PROBLEM STATEMENT: Can you reproduce word for word the part of the CUDA 7.5 on Fedora 23 write-up between "I have a Dell" and "530 (rev 06)", inclusive?

PASSAGE SHOWN:
NVIDIA CUDA 7.5 on Fedora 23 with NVIDIA Optimus Technology

I have a Dell XPS 15 that has both Intel and NVIDIA graphics using NVIDIA’s Optimus Technology:

00:02.0 VGA compatible controller: Intel Corporation HD Graphics 530 (rev 06)
01:00.0 3D controller: NVIDIA Corporation GM107M [GeForce GTX 960M] (rev a2)

Getting CUDA 7.5 to work was straightforward using Bumblebee, as described on the Fedora Bumblebee Page. I used the managed proprietary option to get the latest NVIDIA driver for my system. Using both optirun and primusrun works, however on glxgears they report different numbers

$ optirun glxgears
10162 frames in 5.0 seconds = 2032.270 FPS

$ primusrun glxgears
292 frames in 5.0 seconds = 58.370 FPS
primus: warning: dropping a frame to avoid deadlock
primus: warning: timeout waiting for display worker

I installed the CUDA Toolkit using the dnf repository provided by NVIDIA. It is important to only install the Toolkit from this repository, not the version of CUDA that is provided since Bumblebee already configured an appropriate Optimus-ready NVIDIA driver. So, instead you can just run

sudo dnf install cuda-toolkit-7-5

Additional configuration works as specified in the User’s Manual and Getting Started Guides. I had trouble getting the examples to compile because Fedora 23, which I’m on, defaults to gcc 5.3.1 and, unfortunately, CUDA 7.5 requires gcc 4.9 or less. I compiled GCC 4.9 from scratch and then manually modified the makefiles of each sample I wanted to compile to point to “g++49” instead of “g++”. You’ll notice that I told the gcc configuration during build time to add the 49 suffix with the –program-suffix=49 option. Aside from that, compilation and execution were simple enough with two catches:

  • It was necessarily to override the library path to point to Bumblebee’s version of the cuda shared library instead of a 32-bit version that somehow ended up in /usr/lib.

GIVEN MATERIAL:
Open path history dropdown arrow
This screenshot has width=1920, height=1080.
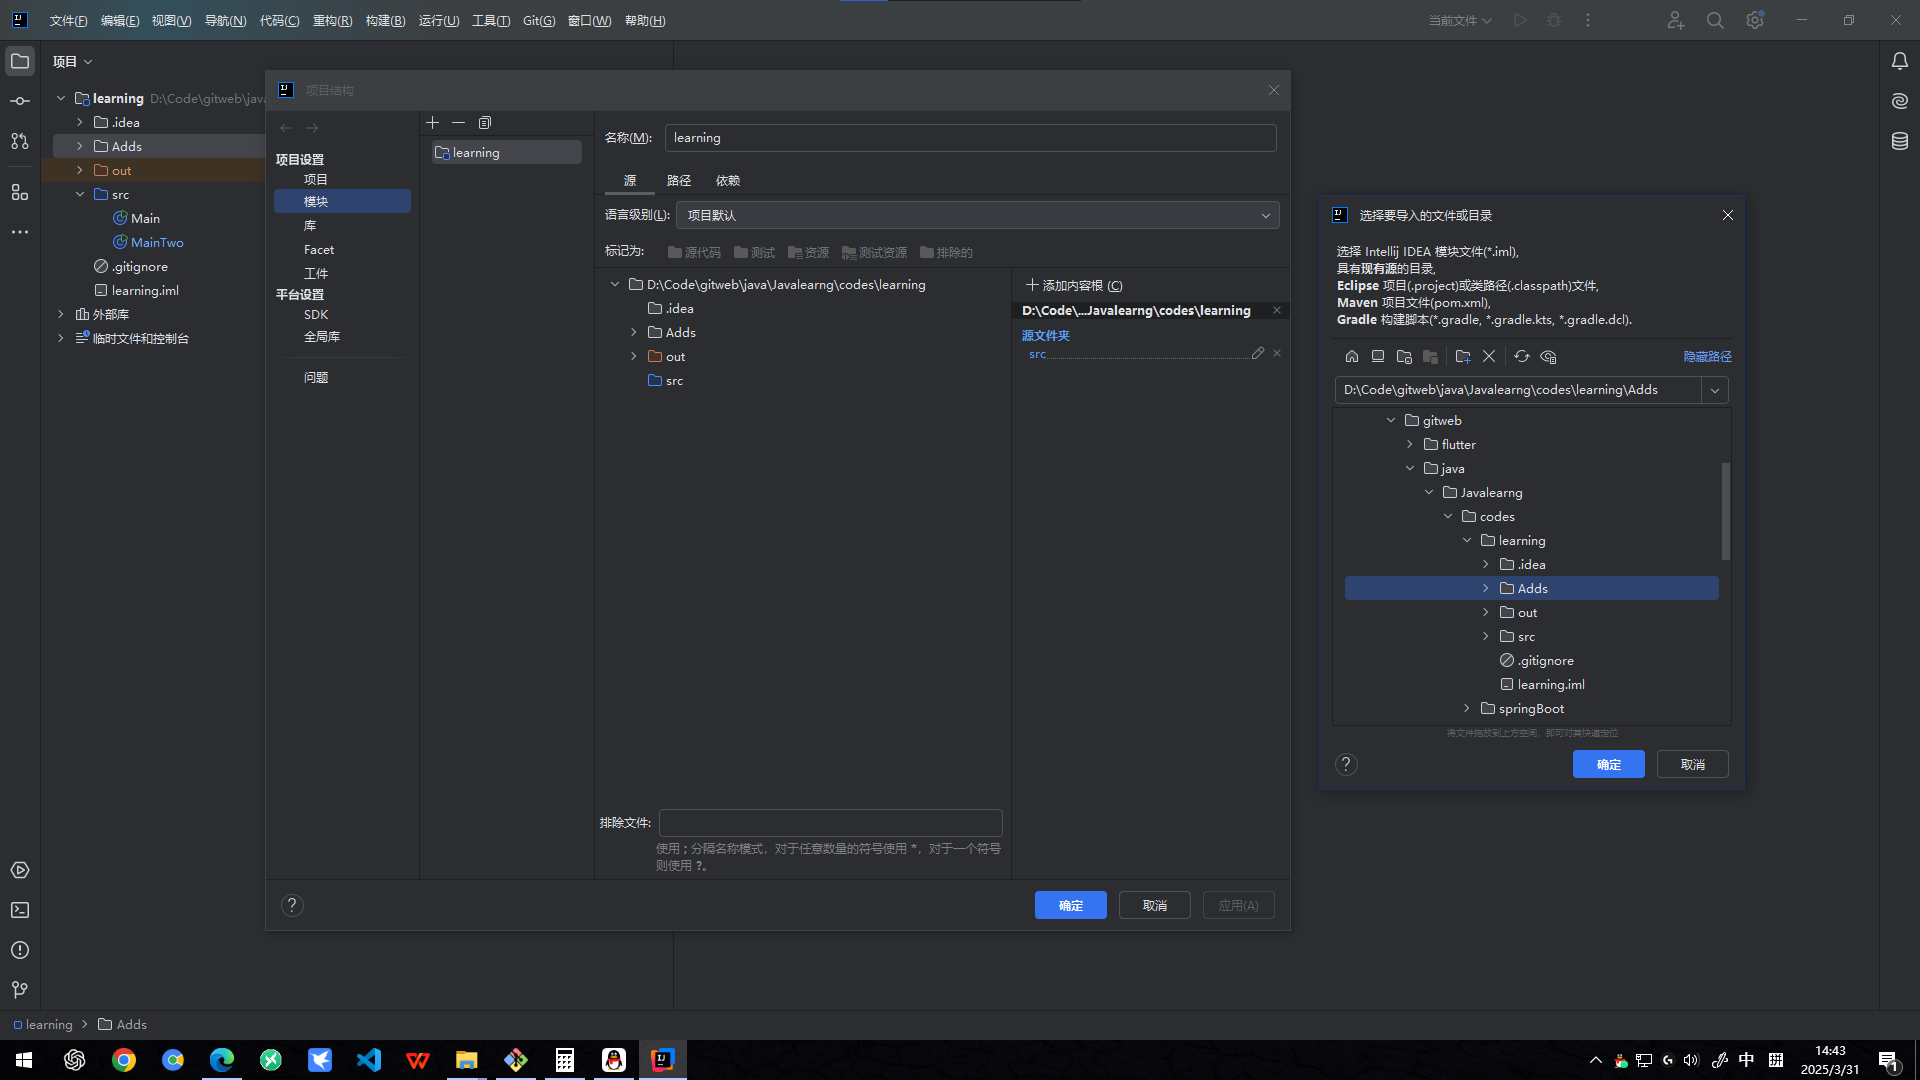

TASK ANSWER:
I have a Dell XPS 15 that has both Intel and NVIDIA graphics using NVIDIA’s Optimus Technology:

00:02.0 VGA compatible controller: Intel Corporation HD Graphics 530 (rev 06)